On Wednesday, Central Michigan Life staff reporter Connor Sheridan’s Twitter story asks, “Is the future of communication 140 characters or less?”

It is, but only to a degree.

We must remember it is important that people know the “Do’s and Dont’s of Twitter.” There are certain things that should be kept in mind when microblogging.

With the world becoming smaller and more interconnected, microblogging services such as Twitter will be growing in importance. And this means that Twitterers should maintain an air of integrity with regard to their tweets.

Twitter is a great way to disseminate information of all kinds. Since its founding in 2006, Twitter has proven to be a valuable source for breaking news. Stories such as the hospitalization of Michael Jackson and the emergency landing of Flight 1549 in the Hudson River last year were broken via Twitter.

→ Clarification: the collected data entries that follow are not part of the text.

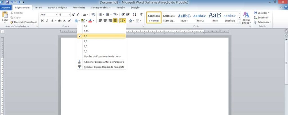288x115 pixels.
Task: Open the Alterar Estilos dropdown
Action: 246,18
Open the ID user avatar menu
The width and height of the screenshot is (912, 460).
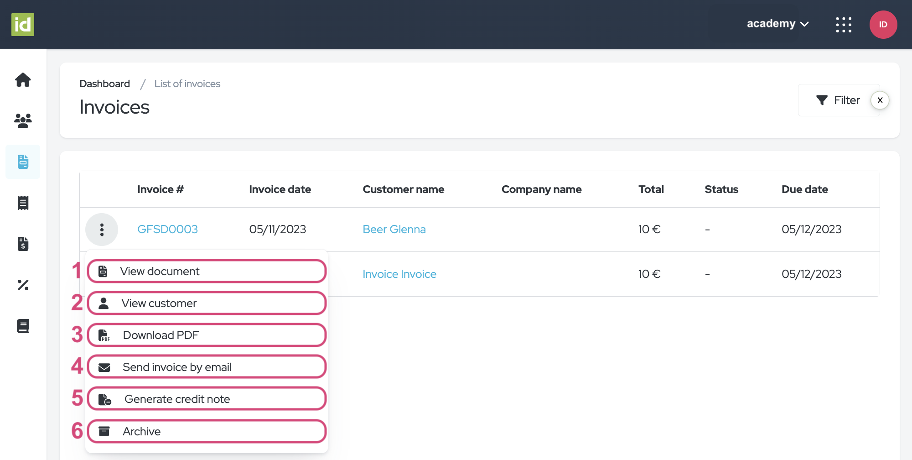coord(883,25)
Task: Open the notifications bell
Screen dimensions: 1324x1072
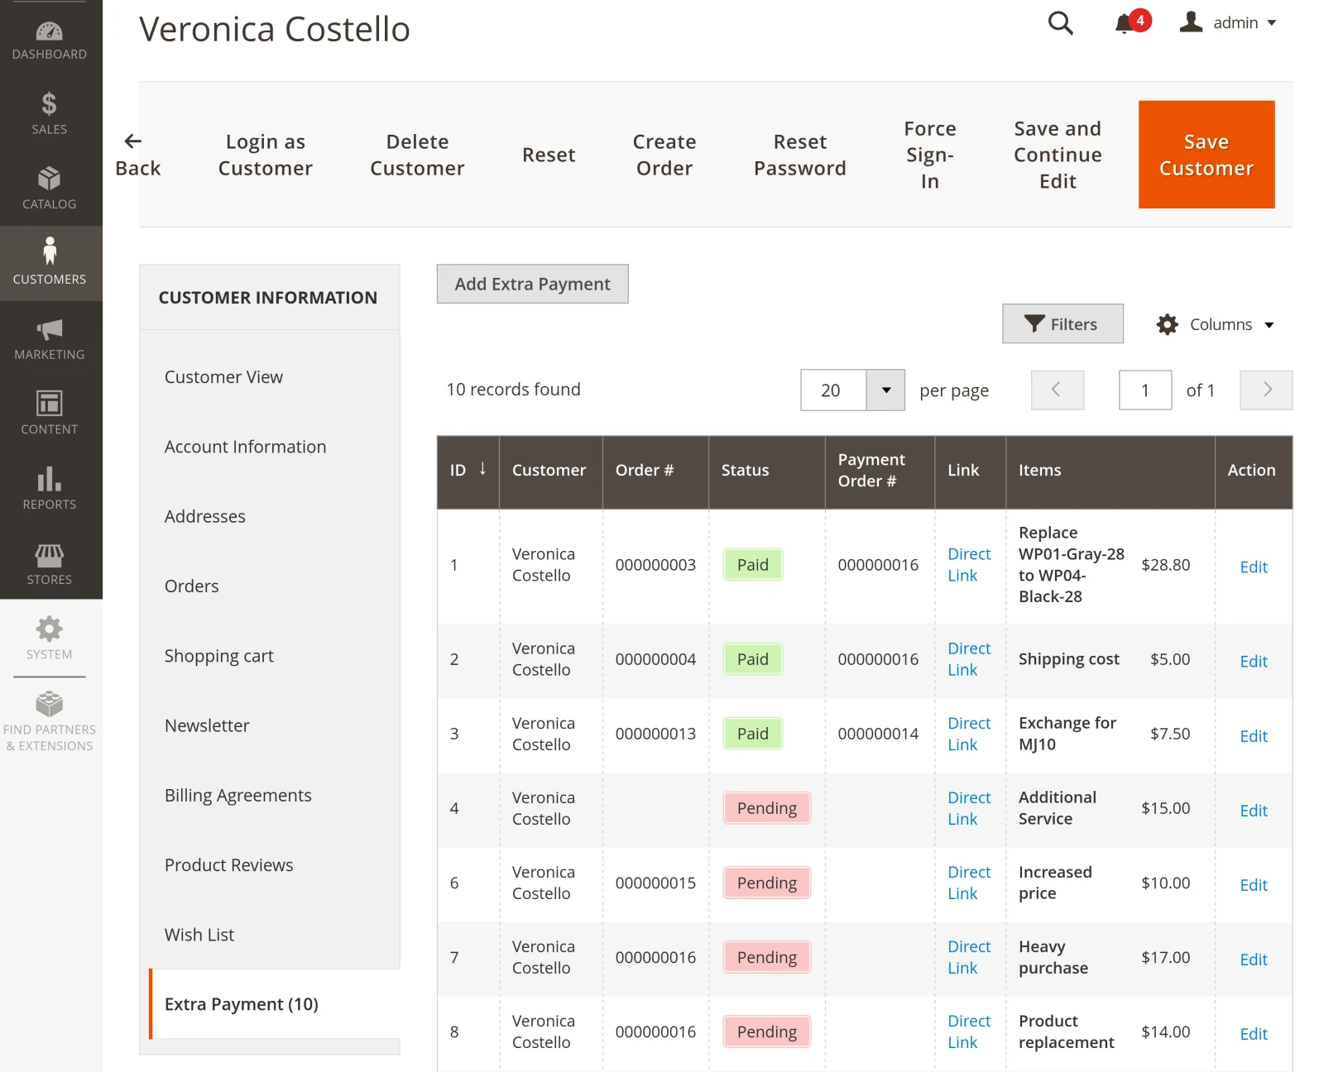Action: pyautogui.click(x=1125, y=23)
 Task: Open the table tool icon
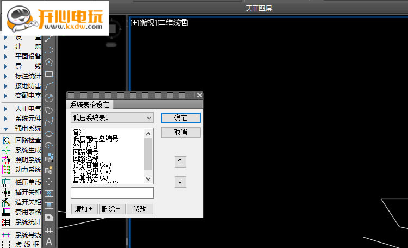tap(49, 230)
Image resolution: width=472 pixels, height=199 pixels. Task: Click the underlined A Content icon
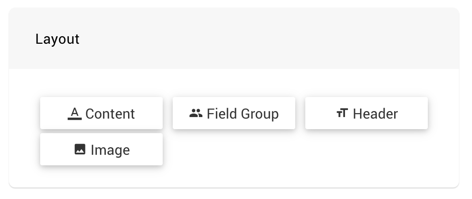[x=75, y=114]
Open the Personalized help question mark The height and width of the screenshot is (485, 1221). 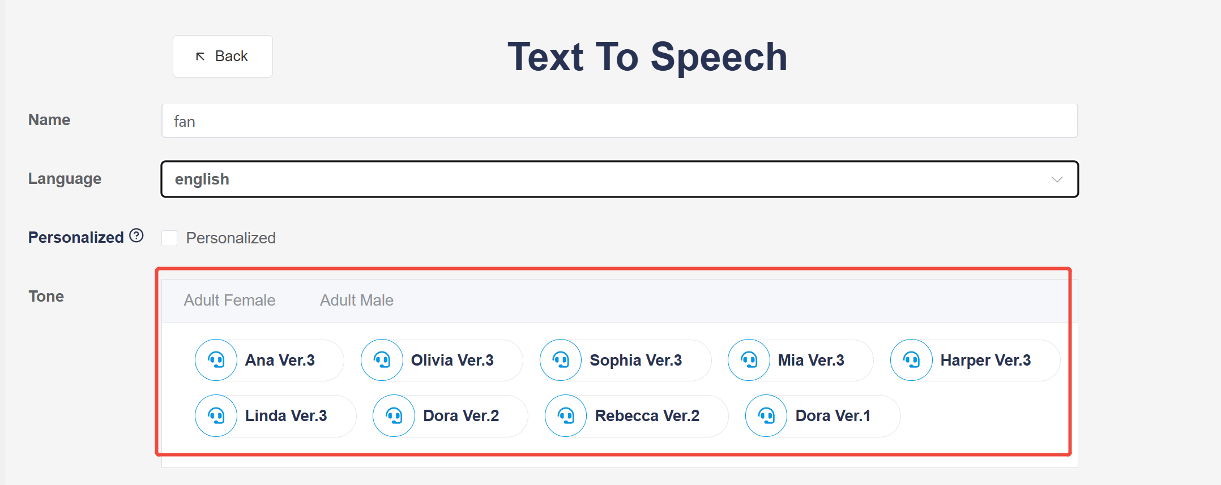[x=136, y=235]
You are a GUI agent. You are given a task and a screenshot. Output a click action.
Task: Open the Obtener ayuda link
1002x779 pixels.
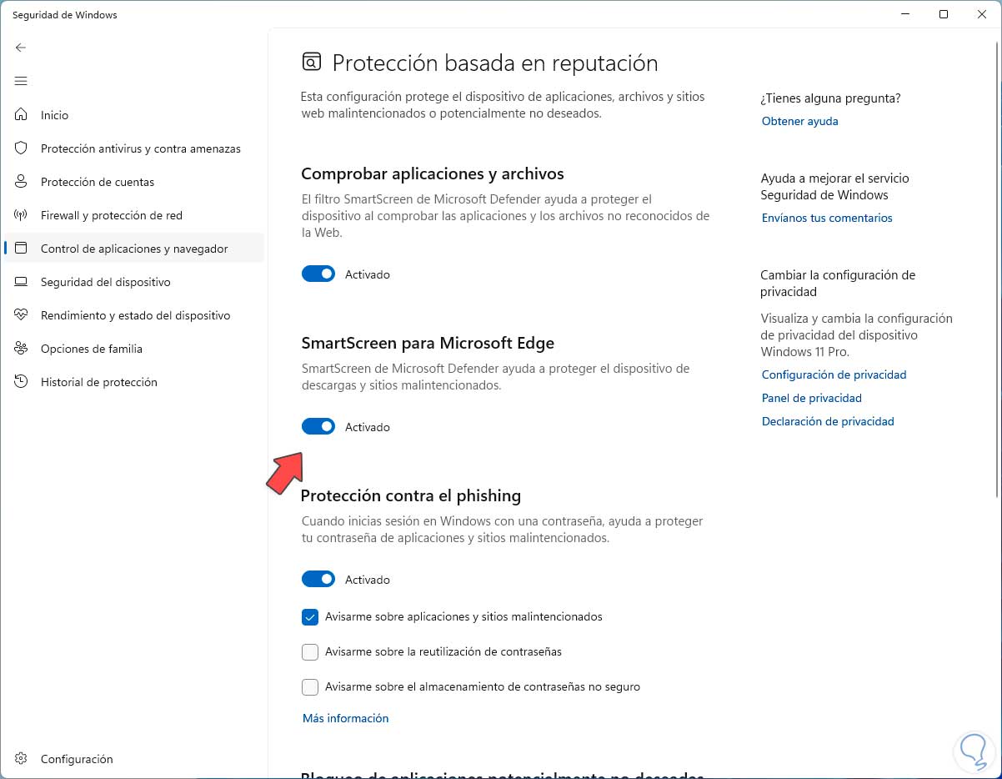pos(799,121)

It is important to share valuable information on Twitter, no matter the topic. It doesn’t have to be serious information, but something that will add to the discourse.

As many of my followers can attest, many of my tweets are about the Red Wings. But I try to make sure I am not just posting trite, meaningless information, though I am sure it happens from time to time.

If you are using Twitter professionally, you must remember to have a mix of personal and professional material, especially if you are promoting something.

Pete Cashmore, founder of the social media/tech blog Mashable, is an excellent example of this. Cashmore’s Twitter name is @Mashable, but he uses his real name and picture on the account, giving a personal feel to the brand name.

Also, “retweeting” is a great way to share information with your followers. “Retweeting” is Twitter’s version of reposting another tweet. But when I “retweet,” I don’t just repost it — I usually add my own comment before or after the post.

Doing this gives my followers a glimpse of my opinion on whatever I am reposting, possibly leading to more dialogue about the link.

There are a few things that should not be done on Twitter, however.

First, Twitter should not be used just for status updates, unless you are doing something really cool or interesting, such as seeing Star Wars for the first time or at a political rally. No one wants to know what you had for breakfast or what time you are going to bed.

Also, please, do not spam. Everyone on Twitter can tell you, it’s easy to get bogged down and tweet excessively for a short period of time. I’ve done it. But I don’t like it, so I try to avoid it. It’s quality, not quantity.

Twitter can be a very useful tool, if used correctly.

Hope to see you there, @Mike_Hoffman.